Logistics and supply chain managers have increasingly realized that the greatest potential to create financial value lies not within a single firm but across all the trading partner enterprises comprising a supply chain, particularly at the interface between trading partners. At the boundaries of their firm – with their suppliers and customers – is where companies can identify mutually beneficial cost savings initiatives plus new and greater opportunities to reduce costs from core processes and to provide higher service levels to their customers. It is essential for organizations to measure the costs and profit margins of products, service-lines, channels, and customer to manage them.
Supply chain profitability and cost measurement has been frequently identified as a source of value creation and competitiveness. It involves the collection, expense assignment, and analysis of profit margins and cost information across all of the work activities comprising a supply chain for the purpose of identifying opportunities to obtain a competitive advantage through a combination of reduced costs or improved performance.
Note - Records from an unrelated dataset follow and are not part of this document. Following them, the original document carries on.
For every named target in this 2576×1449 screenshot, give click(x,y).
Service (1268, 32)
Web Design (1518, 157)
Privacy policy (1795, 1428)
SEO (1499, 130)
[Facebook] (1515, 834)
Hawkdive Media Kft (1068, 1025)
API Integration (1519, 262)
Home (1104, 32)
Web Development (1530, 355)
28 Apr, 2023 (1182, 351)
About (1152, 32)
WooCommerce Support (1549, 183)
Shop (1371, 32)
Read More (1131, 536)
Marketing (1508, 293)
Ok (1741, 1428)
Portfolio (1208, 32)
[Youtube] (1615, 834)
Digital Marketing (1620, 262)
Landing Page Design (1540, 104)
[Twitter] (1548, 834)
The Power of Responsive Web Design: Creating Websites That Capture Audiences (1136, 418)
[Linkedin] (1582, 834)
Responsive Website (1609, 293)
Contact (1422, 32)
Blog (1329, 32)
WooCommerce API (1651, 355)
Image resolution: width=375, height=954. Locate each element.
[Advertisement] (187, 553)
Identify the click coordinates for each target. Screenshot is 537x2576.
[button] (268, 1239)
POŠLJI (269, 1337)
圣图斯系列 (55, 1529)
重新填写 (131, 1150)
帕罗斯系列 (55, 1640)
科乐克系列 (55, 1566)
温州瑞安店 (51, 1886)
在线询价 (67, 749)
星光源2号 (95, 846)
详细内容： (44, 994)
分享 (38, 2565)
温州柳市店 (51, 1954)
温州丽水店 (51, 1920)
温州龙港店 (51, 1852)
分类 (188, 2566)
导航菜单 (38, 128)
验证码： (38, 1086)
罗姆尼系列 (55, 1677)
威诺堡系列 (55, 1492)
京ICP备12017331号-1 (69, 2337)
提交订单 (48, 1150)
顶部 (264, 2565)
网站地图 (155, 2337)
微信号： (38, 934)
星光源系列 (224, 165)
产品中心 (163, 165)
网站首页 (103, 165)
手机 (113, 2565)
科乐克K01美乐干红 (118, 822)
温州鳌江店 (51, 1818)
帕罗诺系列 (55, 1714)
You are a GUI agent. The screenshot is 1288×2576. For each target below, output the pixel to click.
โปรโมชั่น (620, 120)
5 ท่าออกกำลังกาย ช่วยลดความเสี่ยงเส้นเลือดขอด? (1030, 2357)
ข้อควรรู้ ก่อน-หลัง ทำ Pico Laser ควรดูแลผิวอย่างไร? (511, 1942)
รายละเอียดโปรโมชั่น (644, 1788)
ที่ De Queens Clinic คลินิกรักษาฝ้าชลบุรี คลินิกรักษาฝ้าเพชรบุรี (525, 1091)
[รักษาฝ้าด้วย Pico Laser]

Although managerial accounting practices and systems exist, few companies have completed the journey of inter-organizational supply chain profit management.
With this advanced form of managerial accounting a supplier can have a profit and loss (P&L) report for each of its customers (including profit margins for products, SKUs, services, distribution channel, costs-to-serve customers). This information also provides the “drivers” for each type of cost.
Analytics with improved forecasting and reduced uncertainty are also playing a role in reducing excess inventory and cycle-time buffers as costly insurance to assure reliable on-time deliveries without stock-outs.
This webinar is based on the book “Supply Chain Costing and Performance Management” that Gary Cokins co-authored published by John Wiley & Sons. The book is a result of a research study to examine the application of supply chain profit and costing measurement methods in multiple industries and international settings.
- Discover why there is pressure on supply chain trading partners to collaborate rather than be adversarial.
- Identify how to measure and manage supplier, product, channel, and customer profitability.
- Identify why as differentiation from product advantages is reduced or neutralized due to commoditization, then service level differentiation matters and the customer relationship grows in importance as a competitive advantage.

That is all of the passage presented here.